A Minnesota business group that earned national accolades for efforts to improve health care is shutting down because of the economic fallout from COVID-19.
The Bloomington-based Minnesota Health Action Group is planning to close in September after the pandemic severed financial support from member companies, said Mamie Segall, the group's president and chief executive.
In the 1990s, employers across the country followed the group's pioneering health insurance program where employees shopped for care based on cost and quality. More recent work promoted better care at clinics and enhanced mental health benefits.
"It's really the only place where employers as purchasers were part of the conversation and leading efforts around health reform and health improvement," said Jennifer Lundblad, president and chief executive at Stratis Health, a nonprofit that's been a member of the group.
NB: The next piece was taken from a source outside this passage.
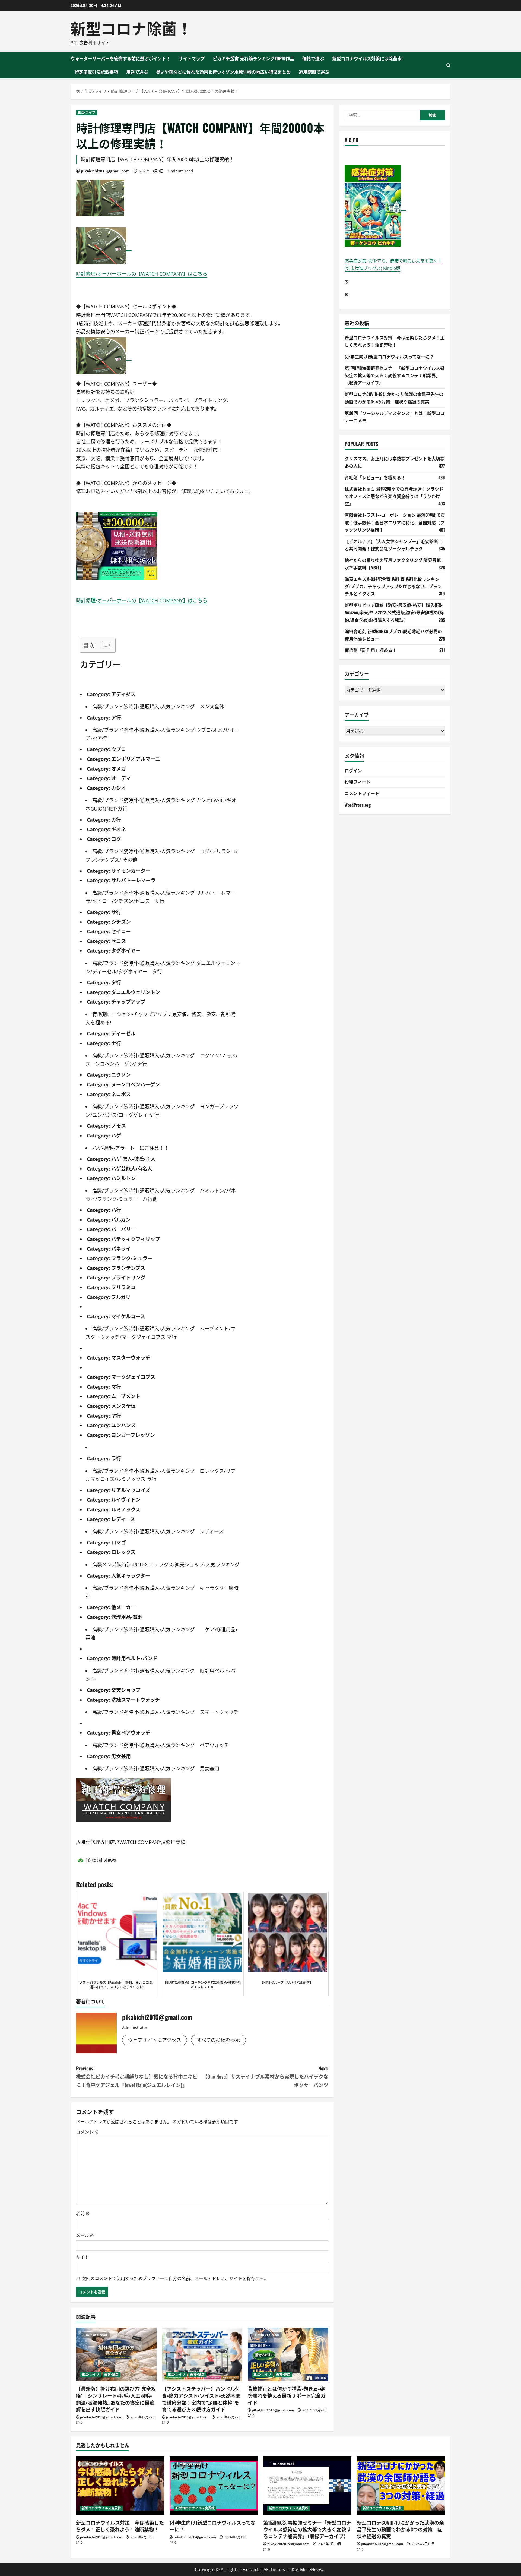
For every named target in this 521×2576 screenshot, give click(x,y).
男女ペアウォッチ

"They've been around for 30 years doing this work," Lundblad added. "The fact that an organization with such a history, with such engagement from the employer community … can't make it through the economic crisis caused by coronavirus, I think, is pretty distressing."
Employer-sponsored health plans provide coverage to about 150 million Americans, so corporations often talk about how they might use their size to drive health care changes. A high-profile example came in 2018 with the launch of a health care company from Jeff Bezos, Warren Buffett and Jamie Dimon — the celebrity CEOs of Amazon, Berkshire Hathaway and JPMorgan Chase & Co.
With the average cost of family coverage in employer plans now exceeding $20,000, some companies are trying to change the role of intermediaries like insurance companies in order to save money and promote quality. It's an idea that dates back to the Minnesota group's work in the 1990s, which the Wall Street Journal described at the time as "one of the most innovative campaigns in the nation's war on health care costs."
Just last year, the nonprofit was talking about reinventing the concept to tackle high drug costs. But on Friday, member companies voted to ratify a shutdown on Sept. 30.